JavaScript, At first glance…

Today is week 7, day 3, of the 12 week program in Ruby on Rails. During lecture we were introduced to JavaScript for the first time. Until now, we have been furiously learning Ruby on Rails in bites that would seem impossible to swallow, and yet somehow the information is sticking. Why would we be learning anything about JavaScript? Isn’t one programming language enough? The thing is, as back-end developers, we are going to need to be able to speak to the front-end, and more specifically as Ruby on Rails developers we need to be conversant in JavaScript, HTML, and CSS. Believe it or not, I have been looking forward to this moment, all of the people I know that program have said at some point, “once you know one language, its easier to learn a second.” What they didn’t say…Unless, of course, the second language is old school JavaScript.

Our instructor, being the wise experienced developer he is, wanted us to see what we might run into once we are anointed junior developers and released back into the wild. My first impression…its ugly and confusing. It difficult to make out what the very short very simple program, that he types into the node terminal does. I suddenly have flash backs to college programming classes, where my days were spent looking for a misplaced semi-colon. Ah, but he says, the new JavaScript is better, for those of you lucky enough to work on a newer project you will see something much closer to what you have become accustomed to in Ruby. Amazingly, it does make more sense when you see it. With some understandable differences in syntax, its seems like a tool I might eventually be able to have in my toolbox.

Sitting back, I breath a sigh of relief, once I can program a bit in the new version, perhaps the old version won’t seem so foreign. Just based on how popular JavaScript is, it seems amazing to me that it took so long to make a programmer friendly version of it, but such is the nature of technology.
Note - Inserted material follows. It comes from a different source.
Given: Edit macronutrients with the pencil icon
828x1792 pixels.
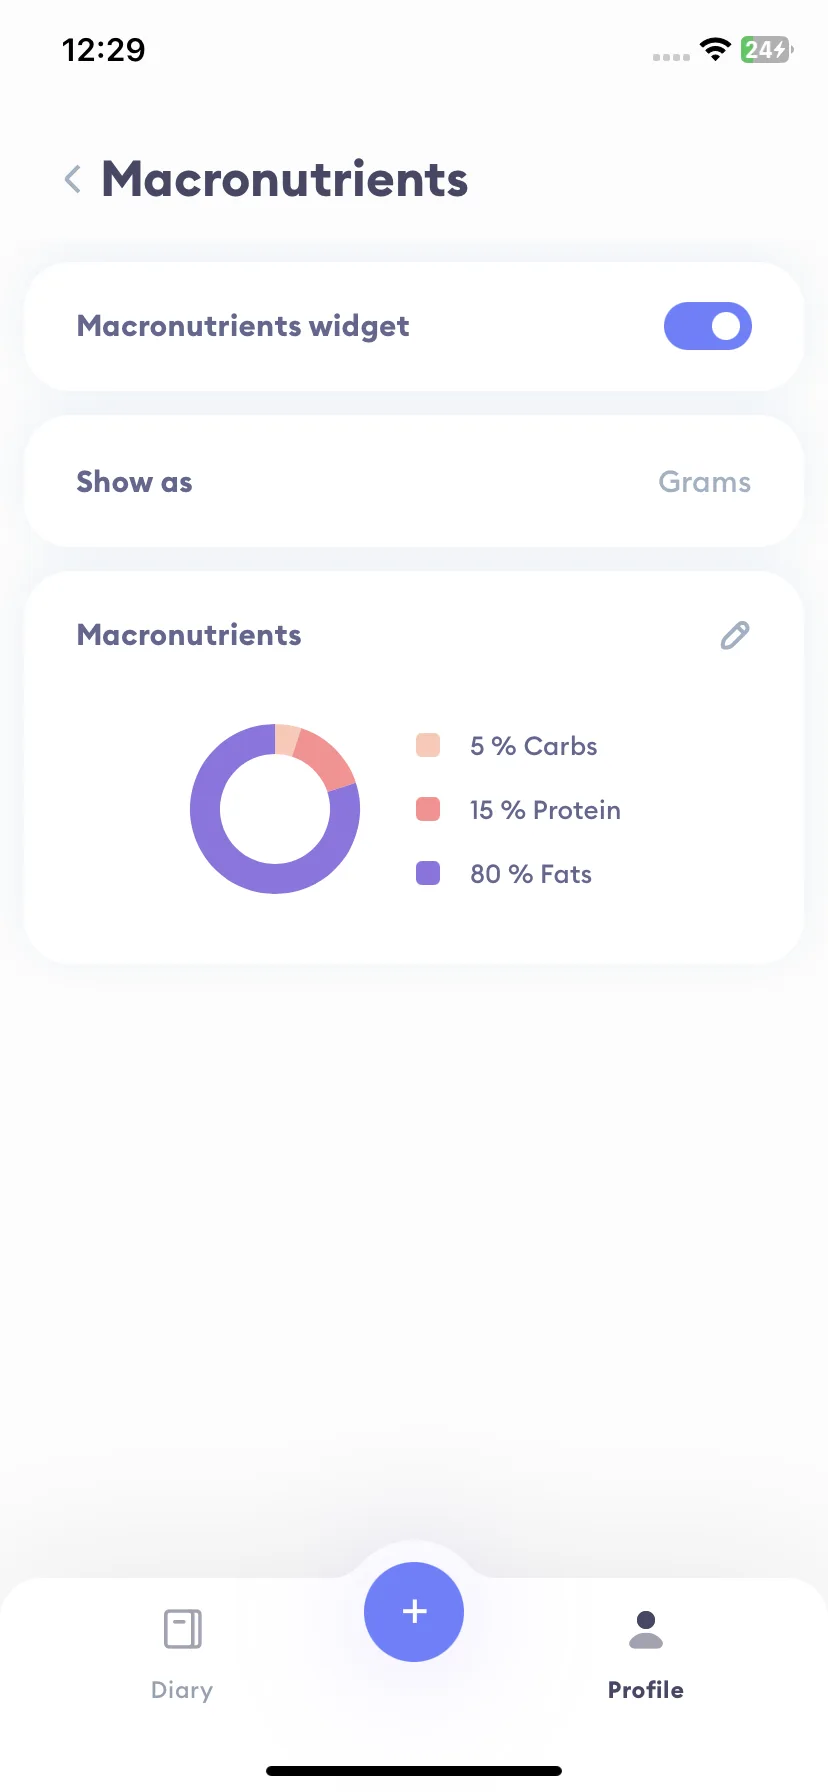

Tonight we start our short adventure into the syntax and uses of JavaScript with Code Katas (short coding exercises meant to sharpen our skills in logic and syntax for a given language), and reading assignments. One of the best parts about programming in these two languages, right off the bat…all the free tools we get to use to make all our dreams come true. The last I checked, admittedly 20 years ago, the Visual Studio package needed to even think about developing a program was $1000. No kidding. I was given access to a student version from Microsoft for the year I used it, then the access was cut off. No wonder all these other languages have flourished. It will be even more exciting after I have JavaScript under my belt as it gives me the freedom to follow a project from beginning to end, something I will be doing in the next few weeks, culminating in one grand final project to be presented on Demo Day. Who knows, if I keep this up, one day I may be able to call myself a Full Stack Developer. Truly a badge of honor.